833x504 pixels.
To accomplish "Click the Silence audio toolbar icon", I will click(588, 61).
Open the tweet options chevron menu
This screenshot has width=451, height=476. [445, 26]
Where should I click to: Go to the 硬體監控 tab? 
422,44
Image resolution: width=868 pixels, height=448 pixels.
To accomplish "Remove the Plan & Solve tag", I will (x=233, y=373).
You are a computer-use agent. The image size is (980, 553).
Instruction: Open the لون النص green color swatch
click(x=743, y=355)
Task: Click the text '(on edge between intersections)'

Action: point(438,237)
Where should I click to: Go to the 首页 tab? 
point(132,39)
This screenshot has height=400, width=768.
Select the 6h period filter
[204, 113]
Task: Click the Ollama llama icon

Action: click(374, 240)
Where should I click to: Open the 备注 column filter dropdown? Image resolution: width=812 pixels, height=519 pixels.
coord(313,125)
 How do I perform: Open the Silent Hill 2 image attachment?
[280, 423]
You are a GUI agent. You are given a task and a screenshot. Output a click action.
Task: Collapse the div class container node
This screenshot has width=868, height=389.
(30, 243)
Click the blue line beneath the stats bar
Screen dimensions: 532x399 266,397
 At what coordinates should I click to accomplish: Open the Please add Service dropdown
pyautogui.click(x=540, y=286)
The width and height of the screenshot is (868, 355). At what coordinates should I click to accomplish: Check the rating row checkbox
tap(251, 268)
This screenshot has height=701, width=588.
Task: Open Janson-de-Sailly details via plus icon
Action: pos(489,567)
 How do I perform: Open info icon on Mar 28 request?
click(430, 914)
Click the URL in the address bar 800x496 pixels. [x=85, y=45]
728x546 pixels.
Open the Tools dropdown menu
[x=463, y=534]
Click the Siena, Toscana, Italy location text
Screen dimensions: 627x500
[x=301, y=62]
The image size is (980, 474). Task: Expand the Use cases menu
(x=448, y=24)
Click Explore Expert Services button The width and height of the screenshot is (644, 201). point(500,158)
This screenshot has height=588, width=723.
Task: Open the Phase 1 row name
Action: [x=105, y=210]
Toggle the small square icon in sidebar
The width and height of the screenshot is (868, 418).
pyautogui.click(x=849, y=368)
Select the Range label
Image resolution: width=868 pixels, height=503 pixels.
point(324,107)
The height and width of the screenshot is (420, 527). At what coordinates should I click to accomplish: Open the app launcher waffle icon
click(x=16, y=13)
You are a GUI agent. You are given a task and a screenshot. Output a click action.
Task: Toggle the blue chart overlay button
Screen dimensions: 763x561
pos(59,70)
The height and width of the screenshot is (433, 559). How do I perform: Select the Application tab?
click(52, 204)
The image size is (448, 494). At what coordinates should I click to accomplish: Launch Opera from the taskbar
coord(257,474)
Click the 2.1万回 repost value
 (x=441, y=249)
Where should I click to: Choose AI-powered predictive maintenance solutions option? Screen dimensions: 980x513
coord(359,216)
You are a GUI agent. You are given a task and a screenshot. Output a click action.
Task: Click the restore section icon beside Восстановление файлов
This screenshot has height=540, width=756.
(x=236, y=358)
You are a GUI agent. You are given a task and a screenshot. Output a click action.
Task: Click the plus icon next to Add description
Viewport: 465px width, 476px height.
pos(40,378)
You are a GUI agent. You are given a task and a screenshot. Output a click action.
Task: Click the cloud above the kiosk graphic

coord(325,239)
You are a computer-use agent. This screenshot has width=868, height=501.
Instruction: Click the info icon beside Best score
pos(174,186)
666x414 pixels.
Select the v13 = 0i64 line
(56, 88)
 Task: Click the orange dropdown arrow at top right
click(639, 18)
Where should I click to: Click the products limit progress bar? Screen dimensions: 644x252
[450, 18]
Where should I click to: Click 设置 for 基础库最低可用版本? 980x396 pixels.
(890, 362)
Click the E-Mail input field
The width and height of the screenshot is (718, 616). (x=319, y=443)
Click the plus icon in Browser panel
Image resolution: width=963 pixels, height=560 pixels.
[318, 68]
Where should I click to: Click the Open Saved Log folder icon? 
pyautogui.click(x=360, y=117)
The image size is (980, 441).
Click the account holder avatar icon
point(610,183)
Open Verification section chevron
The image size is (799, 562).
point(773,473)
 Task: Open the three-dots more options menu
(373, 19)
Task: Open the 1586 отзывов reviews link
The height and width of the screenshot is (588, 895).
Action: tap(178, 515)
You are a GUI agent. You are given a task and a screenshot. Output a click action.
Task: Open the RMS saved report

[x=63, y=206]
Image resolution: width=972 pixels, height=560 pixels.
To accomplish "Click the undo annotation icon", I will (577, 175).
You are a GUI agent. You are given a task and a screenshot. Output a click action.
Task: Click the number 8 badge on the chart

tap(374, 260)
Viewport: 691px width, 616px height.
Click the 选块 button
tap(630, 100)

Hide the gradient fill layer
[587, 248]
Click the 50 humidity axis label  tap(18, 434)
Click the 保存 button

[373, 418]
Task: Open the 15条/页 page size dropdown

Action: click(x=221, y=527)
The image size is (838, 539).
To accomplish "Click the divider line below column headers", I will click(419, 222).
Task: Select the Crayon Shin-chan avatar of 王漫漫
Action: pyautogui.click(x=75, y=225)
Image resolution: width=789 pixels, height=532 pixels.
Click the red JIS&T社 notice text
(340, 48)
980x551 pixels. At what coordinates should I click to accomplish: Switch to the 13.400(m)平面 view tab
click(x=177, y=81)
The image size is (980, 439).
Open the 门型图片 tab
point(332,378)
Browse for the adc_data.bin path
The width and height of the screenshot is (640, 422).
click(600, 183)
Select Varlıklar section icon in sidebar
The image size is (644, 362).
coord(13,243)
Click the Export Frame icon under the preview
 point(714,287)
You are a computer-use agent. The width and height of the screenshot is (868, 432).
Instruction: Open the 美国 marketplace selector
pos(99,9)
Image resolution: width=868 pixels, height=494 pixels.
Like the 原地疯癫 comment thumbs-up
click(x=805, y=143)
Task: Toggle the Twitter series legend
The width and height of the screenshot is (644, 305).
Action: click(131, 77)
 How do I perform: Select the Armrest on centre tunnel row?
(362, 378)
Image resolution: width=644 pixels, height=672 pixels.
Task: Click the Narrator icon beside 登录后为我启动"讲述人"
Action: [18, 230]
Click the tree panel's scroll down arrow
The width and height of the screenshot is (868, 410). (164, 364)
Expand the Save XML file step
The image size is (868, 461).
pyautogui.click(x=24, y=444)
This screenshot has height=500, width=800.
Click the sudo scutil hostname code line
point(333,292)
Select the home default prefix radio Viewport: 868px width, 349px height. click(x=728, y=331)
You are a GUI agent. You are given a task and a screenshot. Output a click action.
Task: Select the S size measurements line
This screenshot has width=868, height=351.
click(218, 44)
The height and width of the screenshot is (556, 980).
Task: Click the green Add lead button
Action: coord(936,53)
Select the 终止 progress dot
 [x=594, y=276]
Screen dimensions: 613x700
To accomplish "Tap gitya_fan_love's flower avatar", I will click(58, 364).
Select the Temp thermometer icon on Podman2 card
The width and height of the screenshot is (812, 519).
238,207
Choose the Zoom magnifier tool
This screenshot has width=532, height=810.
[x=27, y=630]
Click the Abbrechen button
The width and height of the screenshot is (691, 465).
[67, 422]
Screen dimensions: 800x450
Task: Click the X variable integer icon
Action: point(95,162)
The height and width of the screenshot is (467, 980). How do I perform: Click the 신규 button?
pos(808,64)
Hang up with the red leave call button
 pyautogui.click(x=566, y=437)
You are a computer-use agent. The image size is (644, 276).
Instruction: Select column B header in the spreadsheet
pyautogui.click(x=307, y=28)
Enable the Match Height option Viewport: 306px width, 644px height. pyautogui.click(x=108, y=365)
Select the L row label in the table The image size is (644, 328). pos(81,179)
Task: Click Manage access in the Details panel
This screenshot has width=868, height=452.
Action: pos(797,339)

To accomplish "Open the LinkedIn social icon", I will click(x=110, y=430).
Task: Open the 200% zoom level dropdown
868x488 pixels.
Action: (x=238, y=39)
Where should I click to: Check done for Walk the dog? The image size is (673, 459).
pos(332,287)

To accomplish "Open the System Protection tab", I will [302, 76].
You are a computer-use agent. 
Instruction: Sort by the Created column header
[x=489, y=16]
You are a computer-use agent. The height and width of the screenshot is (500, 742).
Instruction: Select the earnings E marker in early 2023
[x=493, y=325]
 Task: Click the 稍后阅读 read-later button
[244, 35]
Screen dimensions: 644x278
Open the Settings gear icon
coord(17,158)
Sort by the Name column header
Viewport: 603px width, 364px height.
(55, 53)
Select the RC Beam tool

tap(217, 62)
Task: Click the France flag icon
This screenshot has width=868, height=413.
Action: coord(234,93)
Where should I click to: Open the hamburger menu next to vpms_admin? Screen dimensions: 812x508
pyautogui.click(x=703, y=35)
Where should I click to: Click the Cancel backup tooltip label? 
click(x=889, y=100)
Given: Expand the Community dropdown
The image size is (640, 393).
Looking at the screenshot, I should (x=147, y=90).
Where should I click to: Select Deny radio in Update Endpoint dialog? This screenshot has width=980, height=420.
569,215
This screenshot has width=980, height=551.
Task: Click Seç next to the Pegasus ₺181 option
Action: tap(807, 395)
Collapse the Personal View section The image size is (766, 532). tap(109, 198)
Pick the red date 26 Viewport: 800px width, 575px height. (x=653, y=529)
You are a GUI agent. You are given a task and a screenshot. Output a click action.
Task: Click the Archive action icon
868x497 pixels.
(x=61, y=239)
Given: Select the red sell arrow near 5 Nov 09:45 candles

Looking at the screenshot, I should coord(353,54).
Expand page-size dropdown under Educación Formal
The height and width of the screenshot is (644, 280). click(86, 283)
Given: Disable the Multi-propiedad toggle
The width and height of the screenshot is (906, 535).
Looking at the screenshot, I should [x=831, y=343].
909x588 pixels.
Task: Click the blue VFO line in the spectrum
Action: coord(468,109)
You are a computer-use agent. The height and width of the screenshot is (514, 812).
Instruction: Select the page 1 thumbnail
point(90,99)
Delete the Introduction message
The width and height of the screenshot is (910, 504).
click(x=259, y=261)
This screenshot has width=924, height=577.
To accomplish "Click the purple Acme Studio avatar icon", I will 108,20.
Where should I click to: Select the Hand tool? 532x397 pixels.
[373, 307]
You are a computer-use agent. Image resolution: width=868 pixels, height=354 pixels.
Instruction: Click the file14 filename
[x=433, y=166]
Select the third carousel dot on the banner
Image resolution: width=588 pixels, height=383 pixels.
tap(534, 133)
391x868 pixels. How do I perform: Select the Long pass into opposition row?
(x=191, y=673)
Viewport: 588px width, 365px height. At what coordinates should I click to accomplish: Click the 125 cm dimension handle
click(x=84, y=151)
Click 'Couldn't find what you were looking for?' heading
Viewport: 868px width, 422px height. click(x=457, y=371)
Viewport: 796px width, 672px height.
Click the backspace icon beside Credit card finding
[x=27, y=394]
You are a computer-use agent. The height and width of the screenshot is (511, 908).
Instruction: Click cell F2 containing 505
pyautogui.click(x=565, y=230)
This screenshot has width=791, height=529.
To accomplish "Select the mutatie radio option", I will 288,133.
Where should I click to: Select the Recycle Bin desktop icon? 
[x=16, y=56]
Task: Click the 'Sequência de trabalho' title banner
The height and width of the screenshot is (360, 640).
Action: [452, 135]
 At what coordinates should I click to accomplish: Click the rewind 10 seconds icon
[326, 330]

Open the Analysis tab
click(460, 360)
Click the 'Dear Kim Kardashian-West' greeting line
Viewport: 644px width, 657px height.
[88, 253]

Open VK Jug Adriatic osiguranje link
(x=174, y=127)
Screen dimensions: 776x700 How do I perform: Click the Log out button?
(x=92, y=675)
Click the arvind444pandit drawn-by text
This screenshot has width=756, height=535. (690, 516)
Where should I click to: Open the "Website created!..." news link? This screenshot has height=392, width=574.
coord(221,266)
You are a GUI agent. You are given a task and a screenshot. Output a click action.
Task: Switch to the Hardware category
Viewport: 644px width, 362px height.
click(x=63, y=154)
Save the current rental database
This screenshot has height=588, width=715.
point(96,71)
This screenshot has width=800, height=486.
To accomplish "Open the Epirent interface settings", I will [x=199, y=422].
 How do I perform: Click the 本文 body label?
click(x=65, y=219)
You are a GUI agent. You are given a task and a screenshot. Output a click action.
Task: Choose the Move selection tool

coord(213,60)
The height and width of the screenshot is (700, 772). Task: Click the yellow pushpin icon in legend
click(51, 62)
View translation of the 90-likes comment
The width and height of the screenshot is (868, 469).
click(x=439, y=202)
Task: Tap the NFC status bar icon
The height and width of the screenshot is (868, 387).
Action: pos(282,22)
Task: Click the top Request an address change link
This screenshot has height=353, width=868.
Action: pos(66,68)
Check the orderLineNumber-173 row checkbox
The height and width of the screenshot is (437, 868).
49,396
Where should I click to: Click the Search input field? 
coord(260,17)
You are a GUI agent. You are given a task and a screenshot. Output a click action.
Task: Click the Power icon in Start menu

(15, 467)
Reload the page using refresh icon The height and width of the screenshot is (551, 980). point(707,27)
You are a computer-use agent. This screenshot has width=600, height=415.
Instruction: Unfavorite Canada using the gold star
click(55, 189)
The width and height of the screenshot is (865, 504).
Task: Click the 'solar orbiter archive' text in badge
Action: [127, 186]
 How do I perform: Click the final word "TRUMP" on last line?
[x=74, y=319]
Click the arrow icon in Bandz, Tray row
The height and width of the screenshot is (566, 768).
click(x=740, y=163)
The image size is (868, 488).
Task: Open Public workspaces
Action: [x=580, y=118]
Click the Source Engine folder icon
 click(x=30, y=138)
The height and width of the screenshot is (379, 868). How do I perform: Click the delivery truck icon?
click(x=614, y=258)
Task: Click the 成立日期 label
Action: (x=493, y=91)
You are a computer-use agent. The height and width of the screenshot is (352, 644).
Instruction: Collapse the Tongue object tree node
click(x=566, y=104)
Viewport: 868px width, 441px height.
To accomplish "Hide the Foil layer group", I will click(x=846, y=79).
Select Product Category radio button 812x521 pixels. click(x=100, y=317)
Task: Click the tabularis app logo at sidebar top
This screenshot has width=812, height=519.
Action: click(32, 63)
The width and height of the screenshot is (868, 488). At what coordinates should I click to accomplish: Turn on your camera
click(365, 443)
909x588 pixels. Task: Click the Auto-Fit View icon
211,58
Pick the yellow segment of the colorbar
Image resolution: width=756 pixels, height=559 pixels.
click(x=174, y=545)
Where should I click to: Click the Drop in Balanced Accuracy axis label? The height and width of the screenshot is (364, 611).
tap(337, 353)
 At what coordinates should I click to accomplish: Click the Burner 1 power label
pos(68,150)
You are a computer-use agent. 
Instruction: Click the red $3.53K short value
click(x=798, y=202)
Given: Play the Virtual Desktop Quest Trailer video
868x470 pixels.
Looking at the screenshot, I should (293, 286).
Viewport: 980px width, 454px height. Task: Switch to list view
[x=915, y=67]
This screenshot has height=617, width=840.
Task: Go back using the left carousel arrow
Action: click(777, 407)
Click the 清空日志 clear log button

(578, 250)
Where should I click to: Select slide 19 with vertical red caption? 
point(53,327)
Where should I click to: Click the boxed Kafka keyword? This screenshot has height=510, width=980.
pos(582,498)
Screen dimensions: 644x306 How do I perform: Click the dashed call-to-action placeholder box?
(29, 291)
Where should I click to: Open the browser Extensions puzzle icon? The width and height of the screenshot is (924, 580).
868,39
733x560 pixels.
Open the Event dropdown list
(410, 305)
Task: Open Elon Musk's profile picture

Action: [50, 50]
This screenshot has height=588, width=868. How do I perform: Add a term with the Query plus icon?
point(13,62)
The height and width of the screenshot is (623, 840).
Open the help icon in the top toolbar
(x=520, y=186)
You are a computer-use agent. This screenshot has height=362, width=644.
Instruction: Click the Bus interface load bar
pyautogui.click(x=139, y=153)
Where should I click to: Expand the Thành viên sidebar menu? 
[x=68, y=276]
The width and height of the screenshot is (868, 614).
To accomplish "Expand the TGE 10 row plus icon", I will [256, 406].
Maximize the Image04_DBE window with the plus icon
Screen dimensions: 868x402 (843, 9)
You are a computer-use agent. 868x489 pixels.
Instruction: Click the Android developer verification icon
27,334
• • • • • • •
## YOUR GOAL
Wherever the word "banner" occurs in the data, copy that whole line.

## SOLUTION TO THIS PROBLEM
Select the third carousel dot on the banner
Task: Click the 'Sequência de trabalho' title banner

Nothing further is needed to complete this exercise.